Law Reform: AI Has a Copyright Problem—Data (Use and Access) Bill
UK Data (Use and Access) Bill demands AI developers come clean on data training methodologies.
The United Kingdom are moving towards total transparency in artificial intelligence. A new amendment to the Data Bill now requires the government to investigate how AI developers are using copyrighted works to train their AI systems. This reform could force big tech companies to reveal what content they have collected, how they got it, and whether anyone gave permission. Artists, writers and musicians have waited a long time for this moment.
AI Copyright Infringement
The House of Lords has decided that AI developers must be brought to account for AI copyright infringement.
This week, it adopted a new clause in the Data (Use and Access) Bill that will empower the UK government to investigate the use of copyrighted works in the development of AI systems.
The government now has a duty to find out whether AI systems are using books, articles, songs or any other protected works without the creator’s knowledge.
Not only that, it must look into how these materials are being accessed and whether the current laws are strong enough to protect copyright holders.

For years, developers have been feeding large amounts of data into AI models.

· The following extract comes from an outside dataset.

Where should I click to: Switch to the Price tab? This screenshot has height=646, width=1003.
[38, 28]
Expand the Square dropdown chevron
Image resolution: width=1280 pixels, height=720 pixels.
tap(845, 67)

Some of this data has included copyright-protected content.
The problem is that nobody has been keeping track. Writers, artists and musicians have been complaining. They say their work has been used without permission.
The response from developers has been vague. Some say they scraped public data. Some say they used third-party sources. No one seems to want to explain exactly what went in.

The House of Lords now seeks clarity in order to know the scale of the issue.
The Bill will include new transparency obligations.
These would require companies to inform copyright owners when their work has been used.
They would also need to explain how they got the content, and from where.
This might sound obvious, but is not.
At the moment, creators have no clear way to find out if their work was part of an AI dataset. Some find out by accident, while some are tipped off by unusual outputs.
A few have used data requests. None of it is simple. The new clause in the Bill aims to change that.
It introduces a legal obligation to provide this transparency.
Developers are not pleased by the Bill reform and they say it will be hard to trace all the data sources. Some argue that datasets are too large and messy; others say this will hurt innovation.
The House of Lords were not convinced. They insisted that transparency is not optional.
If a company wants to make money from AI, it must be clear about what content it used to build the model.
The House of Commons were less keen on this reform. They pushed back insisting that the said the changes could be expensive.
They said the government is already working on an economic report. But the House of Lords pressed again and they won.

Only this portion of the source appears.